Esta mesma expressão, surgida na Idade Média quando os gregos tinham como maior forma de entretenimento o teatro, era usada para amarrar todas as pontas soltas de uma história, onde a mão de Deus era a responsável por fatos inexplicáveis dentro da trama estabelecida. Pode parecer absurdo trazer o tema à mesa em uma série onde o sci-fi predomina na maior parte do tempo, mas de fato podemos estar diante da única explicação plausível para os maiores mistérios de Fringe.

Seria plausível dizer que Deus seja responsável pelas peças do destino? Que tenha sido ele quem apagou Peter da linha temporal? Que Deus enviou um servo para matar pessoas moribundas com o intuito de evitar o sofrimento prolongado da morte? Que Deus tenha enviado anjos a Terra para "observar" acontecimentos importantes e para balancear o desequilíbrio que a ciência causou ao ultrapassar limites como o tempo e espaço?

Em um episódio nomeado de "Making Angels" que, na minha visão, poderia ser facilmente intitulado como "Making Observers", vemos Astrid tomar seu foco em dose dupla. Jasika Nicole esteve fantástica na interpretação da Astrid frígida e da Astro-Asterix-Aspirin. Neste ponto, o roteiro acerta ao desenvolver não somente uma personagem que "conhecemos" há anos, como nos justapõe a outra conhecida tão recentemente e que nos emociona de formas similares. Sem poupar, é claro, doses de humor em momentos como "Eu estava me perguntando porque ninguém nunca faz isso" e "café? Ninguém nunca me ofereceu café?!"
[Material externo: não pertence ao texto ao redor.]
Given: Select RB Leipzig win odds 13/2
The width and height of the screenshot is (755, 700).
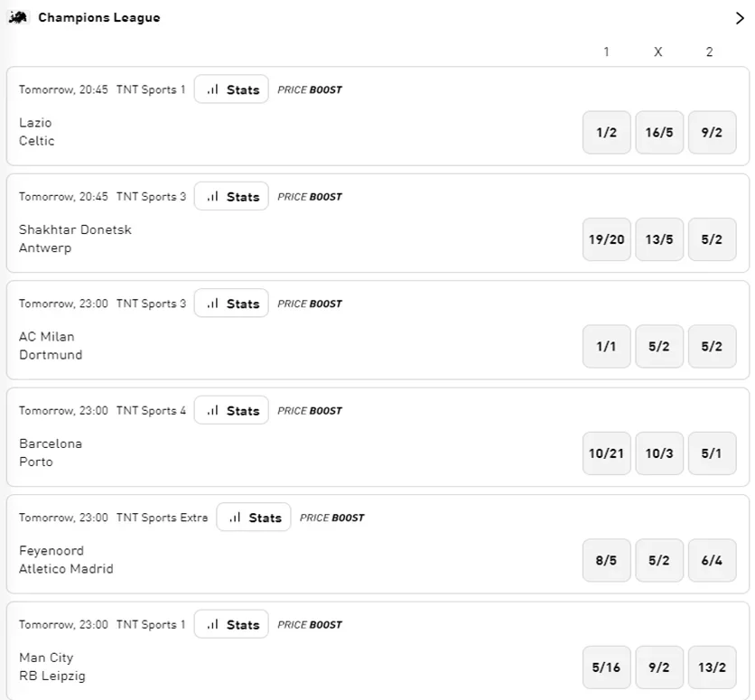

E se por um lado Astro, digo, Astrid toma a liderança (#TakeTheLead) de um episódio presenteado e rotulado como seu, o Fringe Event da semana fomenta um observador em potencial, Neil Chung, capaz de ver o futuro e suas variáveis. Interessante é notar as diversas semelhanças entre o freak da semana e os observers, como as falas premeditadas e os futuros escritos a fio. Neste caso, a única divergência é que o primeiro interferiu no destino dos humanos, além da visível falta de depilação.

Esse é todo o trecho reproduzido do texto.